## Given exercise
Copy all the lines of the records below word for word, leaving nothing out.

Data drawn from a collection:
◆ ◆ ◆ ◆ ◆ ◆ ◆

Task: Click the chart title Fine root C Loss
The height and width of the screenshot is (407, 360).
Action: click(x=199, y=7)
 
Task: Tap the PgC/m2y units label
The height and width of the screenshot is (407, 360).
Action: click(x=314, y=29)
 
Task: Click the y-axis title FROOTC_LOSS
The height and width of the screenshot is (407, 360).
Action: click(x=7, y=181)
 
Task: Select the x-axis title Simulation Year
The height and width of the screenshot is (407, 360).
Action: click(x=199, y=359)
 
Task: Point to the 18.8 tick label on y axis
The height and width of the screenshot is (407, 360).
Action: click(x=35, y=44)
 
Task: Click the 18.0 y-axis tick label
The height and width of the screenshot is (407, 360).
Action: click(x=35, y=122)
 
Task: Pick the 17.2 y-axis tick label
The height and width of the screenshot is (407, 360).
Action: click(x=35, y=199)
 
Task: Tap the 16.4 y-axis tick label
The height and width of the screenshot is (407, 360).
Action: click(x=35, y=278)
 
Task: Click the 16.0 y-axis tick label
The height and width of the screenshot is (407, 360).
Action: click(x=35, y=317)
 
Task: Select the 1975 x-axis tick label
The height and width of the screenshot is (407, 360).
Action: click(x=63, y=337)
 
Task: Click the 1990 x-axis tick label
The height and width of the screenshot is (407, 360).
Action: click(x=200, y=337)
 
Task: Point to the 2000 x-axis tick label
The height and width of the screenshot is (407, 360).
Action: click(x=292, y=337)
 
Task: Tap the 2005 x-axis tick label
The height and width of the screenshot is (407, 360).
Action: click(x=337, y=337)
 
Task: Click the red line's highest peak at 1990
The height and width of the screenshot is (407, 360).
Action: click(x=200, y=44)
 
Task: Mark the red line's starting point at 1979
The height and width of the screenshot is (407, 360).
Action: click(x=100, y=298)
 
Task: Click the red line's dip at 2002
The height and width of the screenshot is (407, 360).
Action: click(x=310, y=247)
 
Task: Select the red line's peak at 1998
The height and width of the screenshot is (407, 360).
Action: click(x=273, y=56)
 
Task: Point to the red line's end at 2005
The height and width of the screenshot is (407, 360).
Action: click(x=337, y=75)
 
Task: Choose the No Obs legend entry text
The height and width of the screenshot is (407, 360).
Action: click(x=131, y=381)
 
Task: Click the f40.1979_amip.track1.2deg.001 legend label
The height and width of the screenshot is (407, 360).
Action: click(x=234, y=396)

◆ ◆ ◆ ◆ ◆ ◆ ◆

## Full response
Task: Click the chart title Fine root C Loss
The height and width of the screenshot is (407, 360).
Action: click(x=199, y=7)
 
Task: Tap the PgC/m2y units label
The height and width of the screenshot is (407, 360).
Action: click(x=314, y=29)
 
Task: Click the y-axis title FROOTC_LOSS
The height and width of the screenshot is (407, 360).
Action: click(x=7, y=181)
 
Task: Select the x-axis title Simulation Year
The height and width of the screenshot is (407, 360).
Action: click(x=199, y=359)
 
Task: Point to the 18.8 tick label on y axis
The height and width of the screenshot is (407, 360).
Action: click(x=35, y=44)
 
Task: Click the 18.0 y-axis tick label
The height and width of the screenshot is (407, 360).
Action: click(x=35, y=122)
 
Task: Pick the 17.2 y-axis tick label
The height and width of the screenshot is (407, 360).
Action: click(x=35, y=199)
 
Task: Tap the 16.4 y-axis tick label
The height and width of the screenshot is (407, 360).
Action: click(x=35, y=278)
 
Task: Click the 16.0 y-axis tick label
The height and width of the screenshot is (407, 360).
Action: click(x=35, y=317)
 
Task: Select the 1975 x-axis tick label
The height and width of the screenshot is (407, 360).
Action: click(x=63, y=337)
 
Task: Click the 1990 x-axis tick label
The height and width of the screenshot is (407, 360).
Action: click(x=200, y=337)
 
Task: Point to the 2000 x-axis tick label
The height and width of the screenshot is (407, 360).
Action: click(x=292, y=337)
 
Task: Tap the 2005 x-axis tick label
The height and width of the screenshot is (407, 360).
Action: click(x=337, y=337)
 
Task: Click the red line's highest peak at 1990
The height and width of the screenshot is (407, 360).
Action: click(x=200, y=44)
 
Task: Mark the red line's starting point at 1979
The height and width of the screenshot is (407, 360).
Action: click(x=100, y=298)
 
Task: Click the red line's dip at 2002
The height and width of the screenshot is (407, 360).
Action: click(x=310, y=247)
 
Task: Select the red line's peak at 1998
The height and width of the screenshot is (407, 360).
Action: click(x=273, y=56)
 
Task: Point to the red line's end at 2005
The height and width of the screenshot is (407, 360).
Action: click(x=337, y=75)
 
Task: Choose the No Obs legend entry text
The height and width of the screenshot is (407, 360).
Action: click(x=131, y=381)
 
Task: Click the f40.1979_amip.track1.2deg.001 legend label
The height and width of the screenshot is (407, 360).
Action: click(x=234, y=396)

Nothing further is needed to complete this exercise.